Gone are the days of compartments with booth seating. Now the coaches are airline style. The emergency chain is no longer a red bit of a nunchaku. It has become a light brown grenade.
I cannot help noticing the three girls' names on the chart. Two F22s and one F23. A Miss Bhatt, a Miss Talreja and a Miss Shefaaz. My brain goes into overdrive trying to figure out who is who. After five minutes of staring into the darkness outside, I come to a conclusion. The fairest of the all must be the Bhatt girl; the one with the nose stud Shefaaz's daughter and by the process of elimination, the shortest and most talkative one is the Talreja progeny. After congratulating myself on the Sherlockian powers of deduction, I look for our names in the chart. Bummer! This was the chart of D10 and we were in D11.
TTE comes back to his seat. He hails from Mavelikkara. We make conversation. "thante ee prayathil ente makanu vayasu aarayirunnu" (When I was your age, my son was already 6) he comments on my single status. He has two kids now. Younger one is in UKG. He has been in service for 13 years. For two months every year, he is on Jan Shatabdi. Six days a week duty. Railways provides accommodation, food is up to them. He mentions his favorite Murali hotel in Thiruvananthapuram, near the MLA hostel, "Puttum Meenthalayum kittum. Randara kilometer njangal nadannu pokum. Thirichu auto." (We get 'puttu' and fish head curry. We walk the 2.5Km to the hote and take a rickshaw back) He enquires about the heliconia. They had plenty growing wild in their yard. Without knowing the upcoming star status of the plant, they had destroyed it all couple of years ago.
He gets busy writing receipts of the fines he had issued. Rs 900 each for the two passengers who had been travelling from Kozhikode without reservation. I can see the D11 chart now. All 3 F18s. All three malayalee names. I didn't want to waste another five minutes trying to match the names with the faces.
Train makes an unscheduled stop at Sasthamkota. I look at the all powerful TTE for answers. He telephones his friend on duty at the station. There is a passenger train traveling a little ahead of the Jan Shatabdi. Earlier, they used to hold that train and allow this express to overtake. But then a few hundred season ticket holding passengers petitioned the MP against the loss of 12 minutes of their life. So now Shatabdi waits and follows the slow Passenger train till it comes to its last stop at Kollam.

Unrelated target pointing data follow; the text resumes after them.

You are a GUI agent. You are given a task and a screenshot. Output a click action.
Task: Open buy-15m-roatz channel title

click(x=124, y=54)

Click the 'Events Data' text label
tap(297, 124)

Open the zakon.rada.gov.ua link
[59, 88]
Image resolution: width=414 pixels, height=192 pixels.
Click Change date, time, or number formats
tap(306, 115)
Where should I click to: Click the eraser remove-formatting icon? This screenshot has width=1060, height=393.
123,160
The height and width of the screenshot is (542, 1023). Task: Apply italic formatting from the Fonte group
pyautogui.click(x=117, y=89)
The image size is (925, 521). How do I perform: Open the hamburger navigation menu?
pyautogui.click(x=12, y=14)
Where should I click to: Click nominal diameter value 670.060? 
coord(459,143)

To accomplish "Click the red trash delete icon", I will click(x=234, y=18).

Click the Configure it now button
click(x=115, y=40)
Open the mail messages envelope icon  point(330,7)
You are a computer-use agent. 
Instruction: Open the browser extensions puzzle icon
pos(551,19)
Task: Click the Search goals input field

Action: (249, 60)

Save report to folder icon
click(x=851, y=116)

A bunch of M19s and M20s soon show up to chat with the F18s. It was some kind of mild locomotive ragging. First, it was the tall girl's turn. As soon as she started answering the questions from the senior boys, couple of Kerala Police constables came to the compartment. "Podei, podei", the constable with the larger potbelly waved the boys away. They dispersed. The police intervention saved the girl. After a few minutes, the boys were back. The next girl was summoned. Half an hour interrogation session. The girls hold hands in solidarity when she manages to come back to her seat.
TTE takes off his suit and tie and relaxes as we stop at Varkala. Other unsuited TTEs show up. Inside his VIP suitcase a photograph of Sai Baba who died recently. I was glad that topic never came up in our conversation.
9:15: back at Thiruvananthapuram Central Station. Back in my bed by 10:30. Invariably, the best part of any trip is coming back home...with refreshed eyes and a rejuvenated mind!